In 1937 Ruth Marton visited friends in Hollywood after having been convinced by Lernet-Holenia and Jahn to leave Vienna in 1936, and hoped to remain there only for a short visit. However, after Hitler annexed Austria in March 1938 she decided to stay. With little training and experience, Ruth Marton’s most valuable asset was her fluency in three languages. She worked as a translator, reader in French or German for individuals or motion picture companies, researcher, secretary, salesperson, and a fashion model. At the same time she became acquainted with the social life in Hollywood and attended parties thrown by European refugee writers, actors, and film artists, thereby getting to know well-known Americans as well. It was at one of these parties where she first met Erich Maria Remarque in 1939. They became close and lifelong friends until his death in 1970. Allegedly, it was through Remarque’s assistance that Ruth Marton managed to bring her sister and mother to the US in 1940.

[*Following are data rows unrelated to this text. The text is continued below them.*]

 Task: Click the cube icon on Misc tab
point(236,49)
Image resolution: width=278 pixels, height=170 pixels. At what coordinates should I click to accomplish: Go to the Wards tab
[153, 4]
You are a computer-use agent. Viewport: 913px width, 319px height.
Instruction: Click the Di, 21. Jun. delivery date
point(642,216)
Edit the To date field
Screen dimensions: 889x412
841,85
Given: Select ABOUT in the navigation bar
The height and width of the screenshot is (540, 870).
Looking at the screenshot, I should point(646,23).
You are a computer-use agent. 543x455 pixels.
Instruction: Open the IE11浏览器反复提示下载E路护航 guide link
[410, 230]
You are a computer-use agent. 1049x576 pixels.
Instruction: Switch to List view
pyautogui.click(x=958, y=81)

While working in a boutique in Beverly Hills, Ruth Marton wrote her first short story, Letter to a Girlfriend. Encouraged by her friend John Huston, the film director, she continued writing and started her first novel, Last Night of All, as well as several short stories. With the moral and financial support of John Huston’s father Walter, Ruth Marton was able to quit her regular job and concentrate on writing. John and Walter Huston were among her closest friends, and even after the death of John Huston in 1980, Ruth Marton continued to keep in touch with his children Anjelica, Tony, and Danny Huston.

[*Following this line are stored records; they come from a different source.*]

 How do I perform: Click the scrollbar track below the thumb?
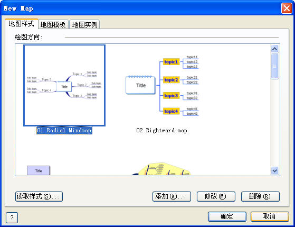274,123
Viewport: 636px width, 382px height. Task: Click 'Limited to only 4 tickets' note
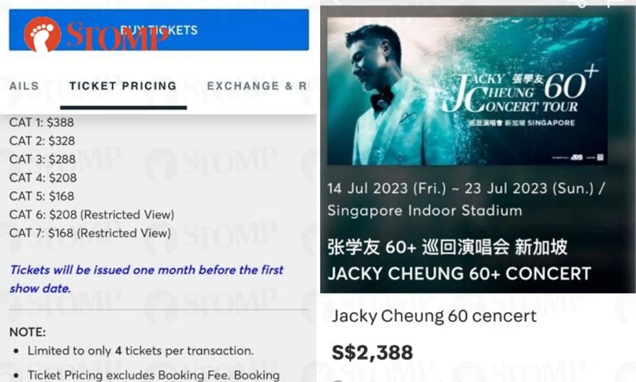[x=140, y=350]
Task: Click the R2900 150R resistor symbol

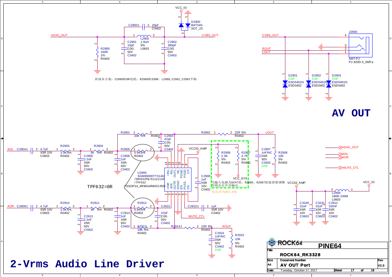Action: pyautogui.click(x=97, y=52)
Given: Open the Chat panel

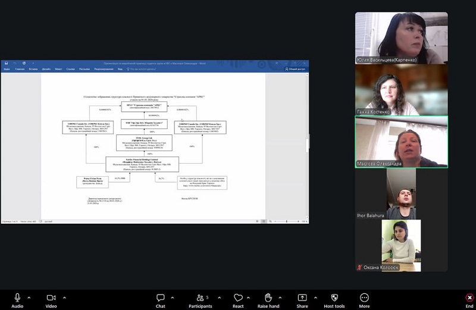Looking at the screenshot, I should coord(160,298).
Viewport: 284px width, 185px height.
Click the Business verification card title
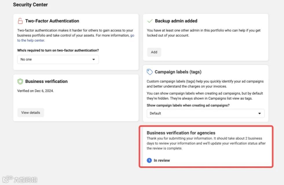point(46,81)
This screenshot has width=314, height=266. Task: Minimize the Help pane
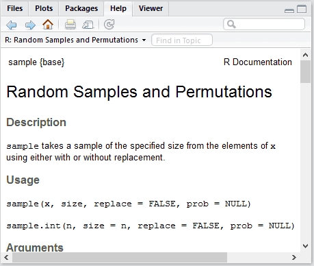(289, 10)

After the United States entered into World War II in 1941, Ruth Marton joined the war effort by making bandages and gauze pads for the Red Cross. By special permission she was awarded the Red Cross pin for her work despite being Austrian. Once her novel Last Night of All was finished, Ruth Marton worked with a literary agent, Jacques Chambrun, but they were unable to find a publisher for it. On Erich Maria Remarque’s advice she continued writing. On May 26, 1944, she became a citizen of the United States and officially changed her name to Ruth Marton, originally her stage name that she first used during her London stay and then later in Vienna.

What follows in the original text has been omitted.